▶ _To do_
Copy the entries from the line with "Find the location" to the line with "deploy-button: Deploy is", swapping "particular" for "specific" and changing nothing else. Leave the pictures out.

▶ _Material provided_

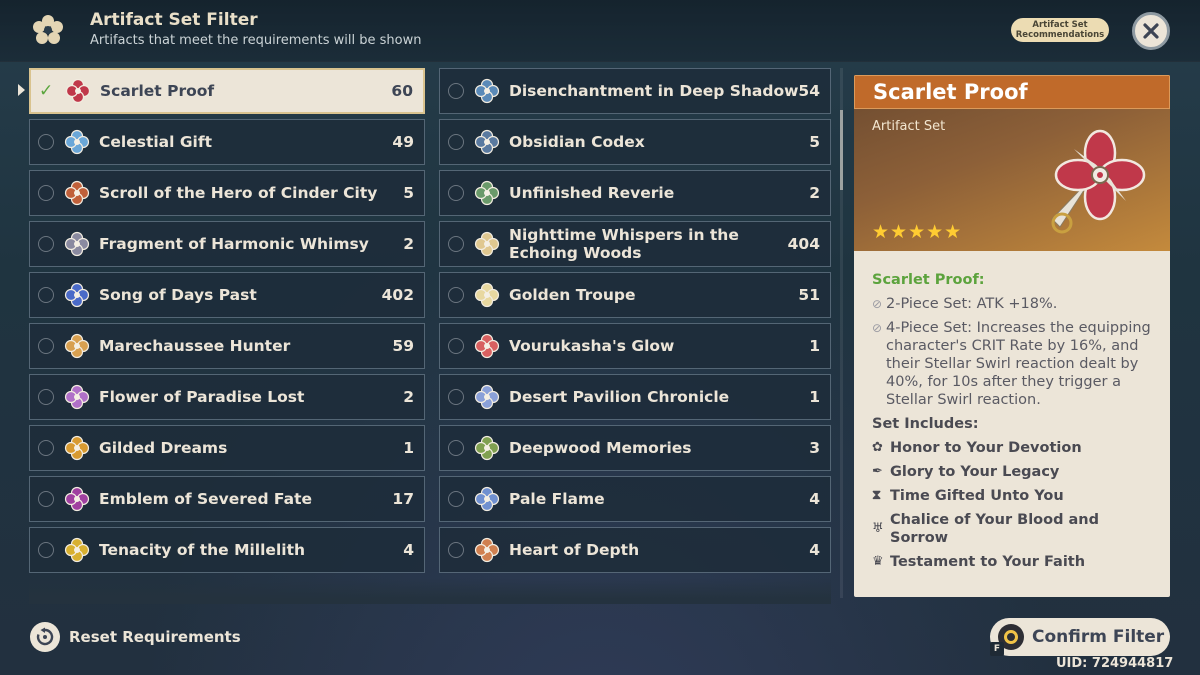 The height and width of the screenshot is (675, 1200). I want to click on two-piece-bonus: ⊘ 2-Piece Set: ATK +18%., so click(1017, 304).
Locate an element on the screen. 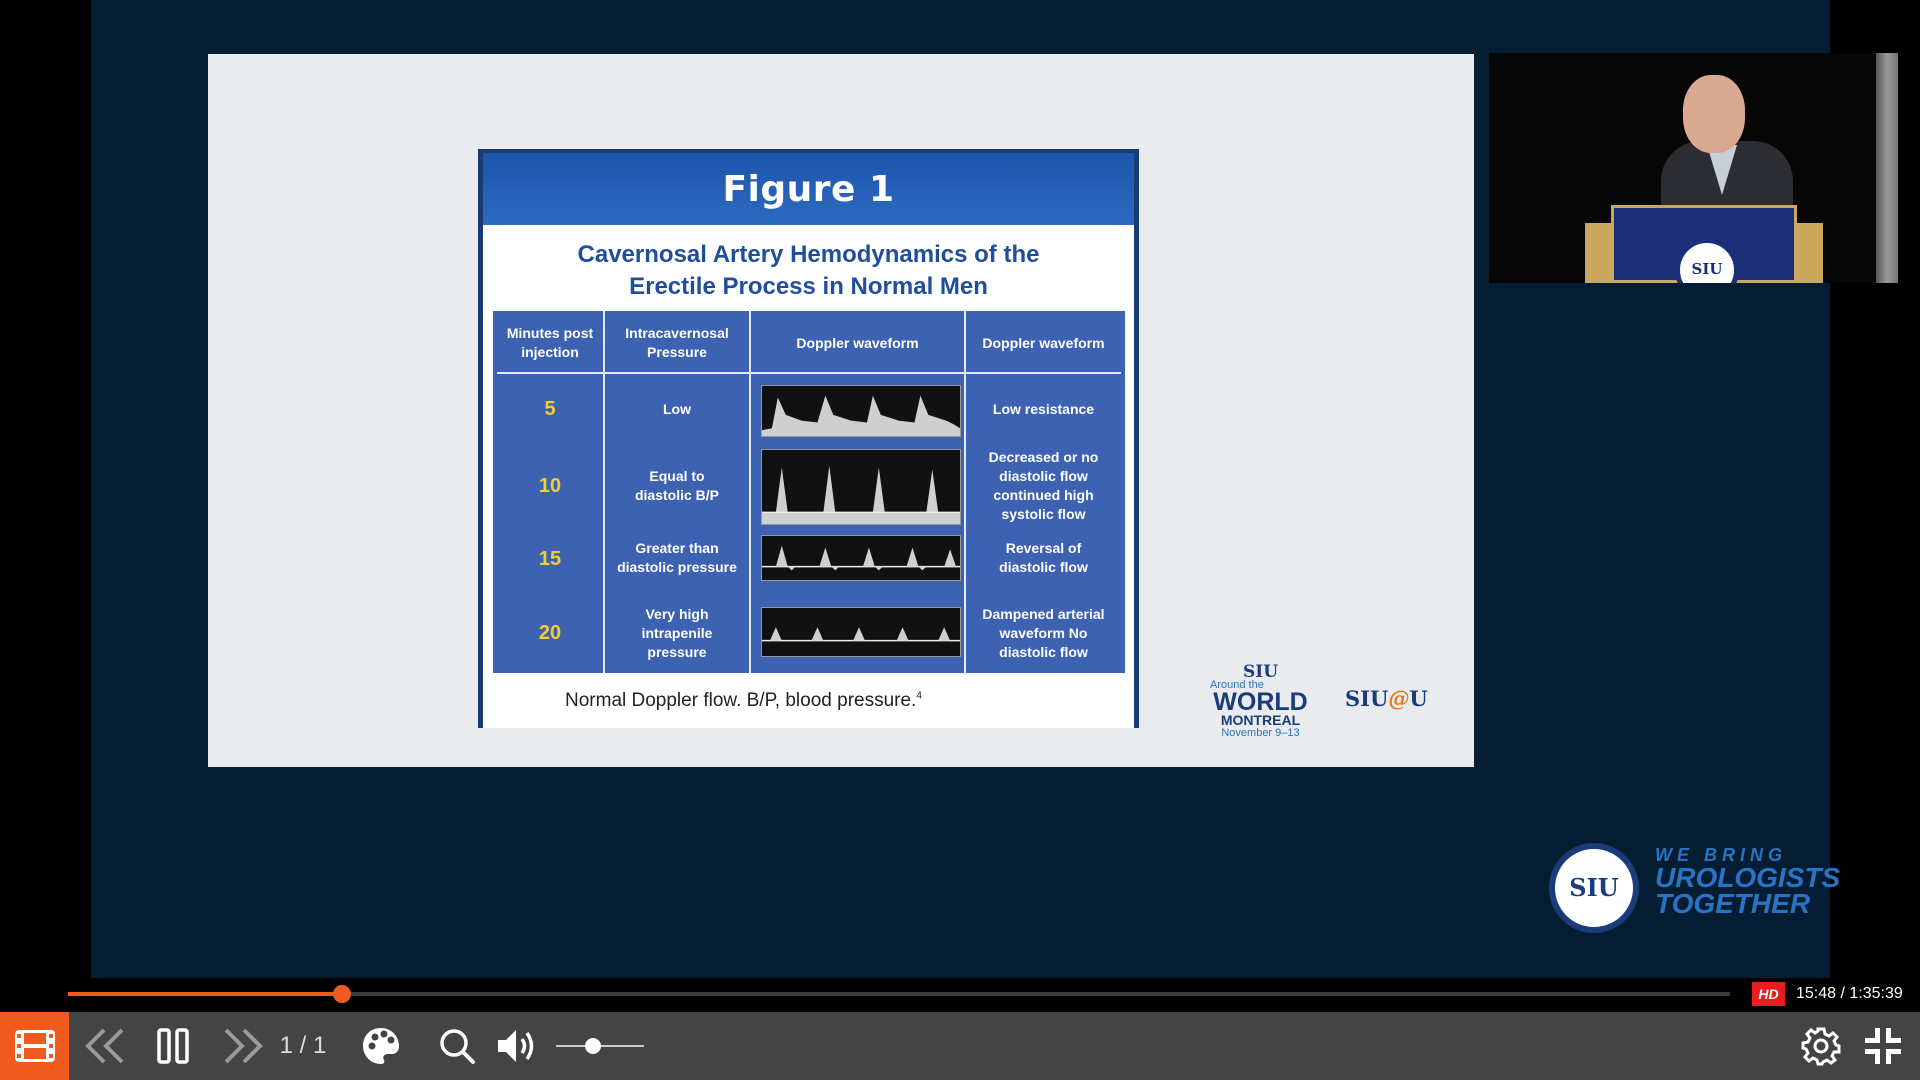 Image resolution: width=1920 pixels, height=1080 pixels. siu-brand-logo: SIU WE BRING UROLOGISTS TOGETHER is located at coordinates (1699, 889).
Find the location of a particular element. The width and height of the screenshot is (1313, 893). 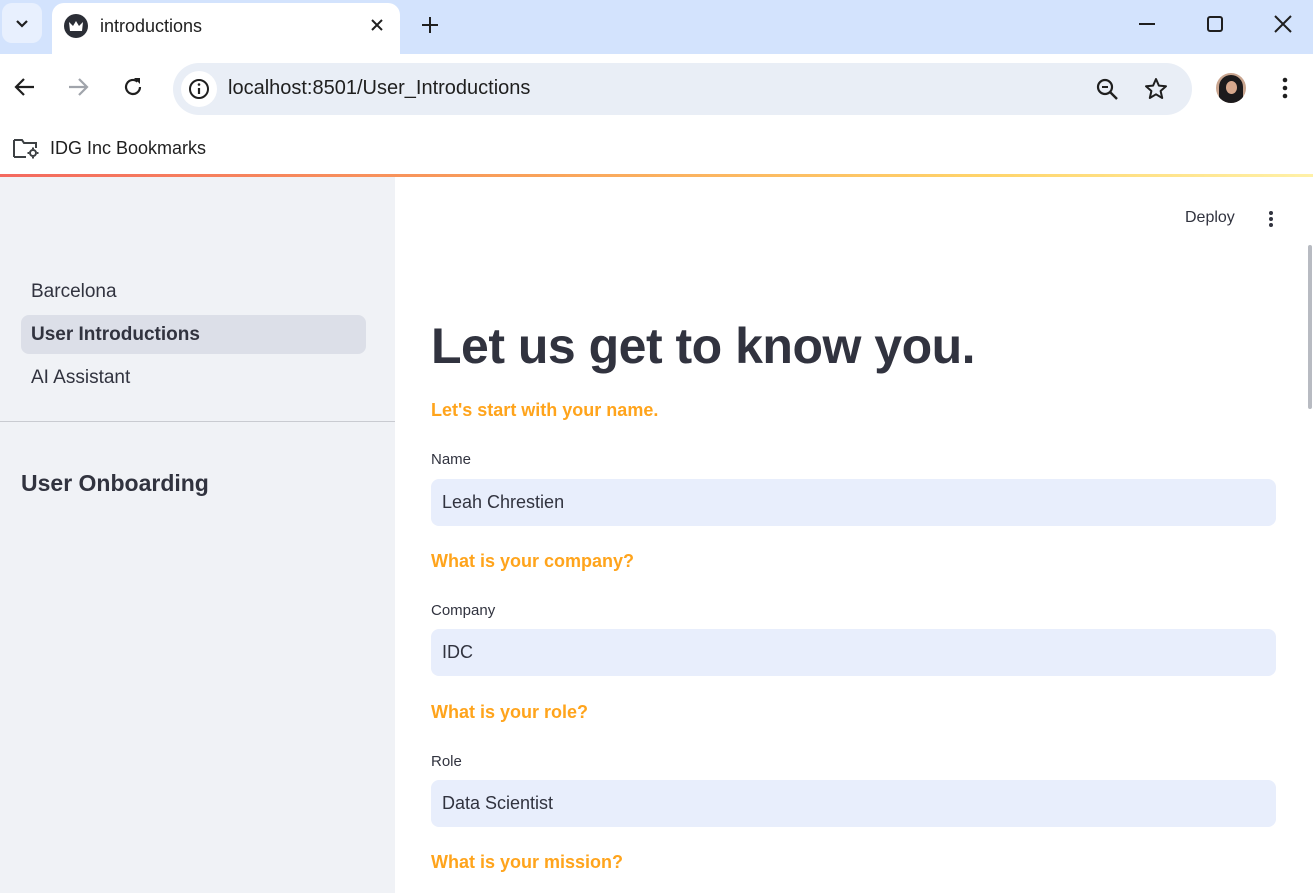

deploy-button: Deploy is located at coordinates (1210, 218).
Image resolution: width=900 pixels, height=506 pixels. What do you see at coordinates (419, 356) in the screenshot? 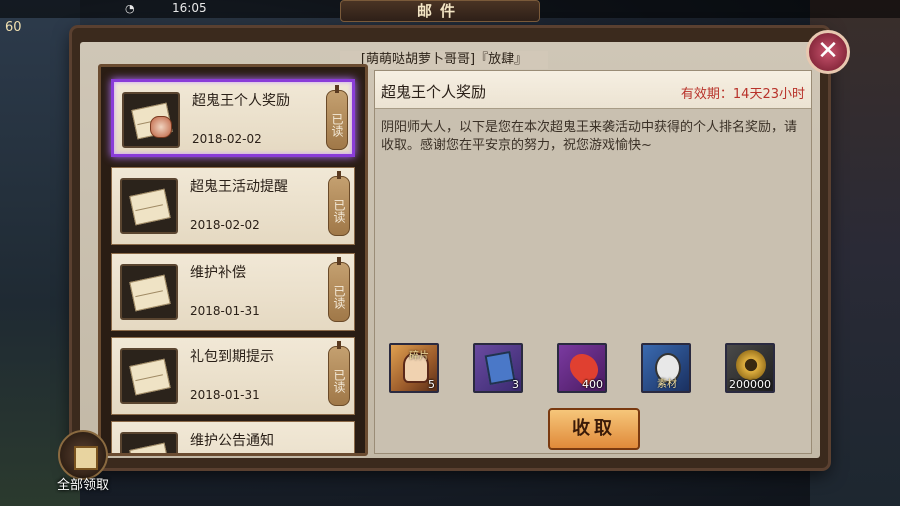
I see `reward-tag: 碎片` at bounding box center [419, 356].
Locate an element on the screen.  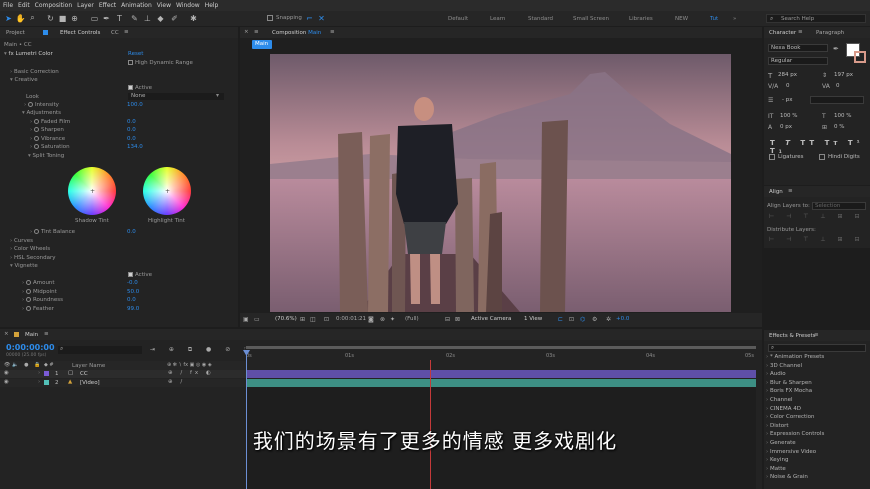
region-icon: ⊡ is located at coordinates (326, 320).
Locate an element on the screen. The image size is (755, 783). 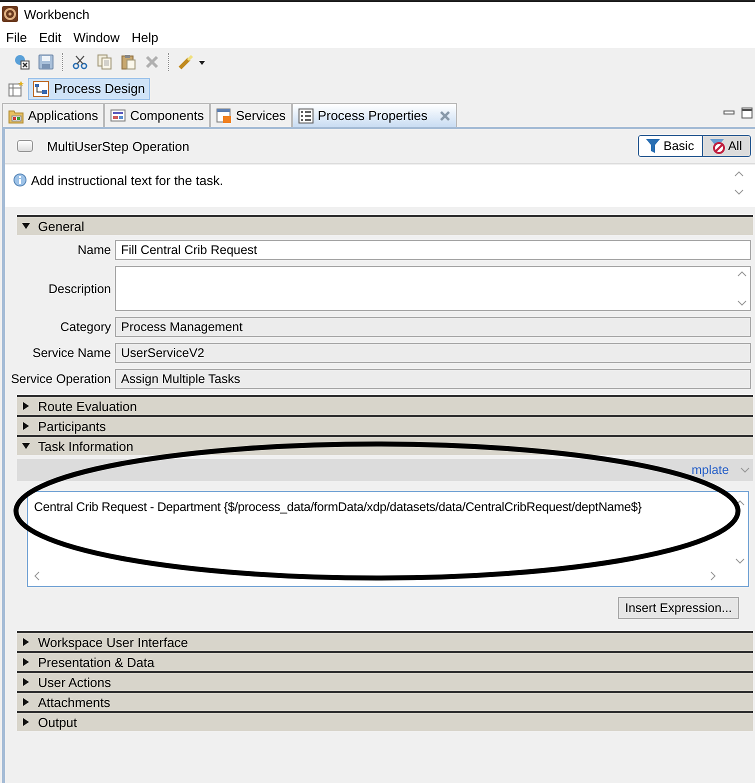
section-header: Participants is located at coordinates (385, 425).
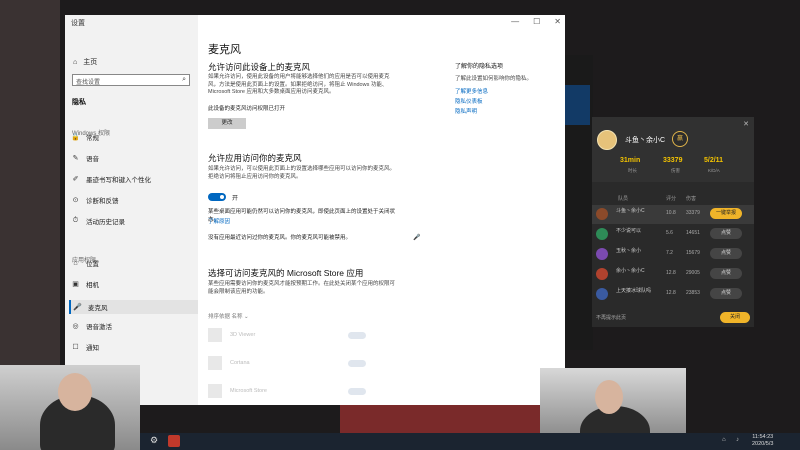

▶ _Reply to the task_
Find the location of a specific element. The width and height of the screenshot is (1313, 893). 

deploy-button: Deploy is located at coordinates (1210, 218).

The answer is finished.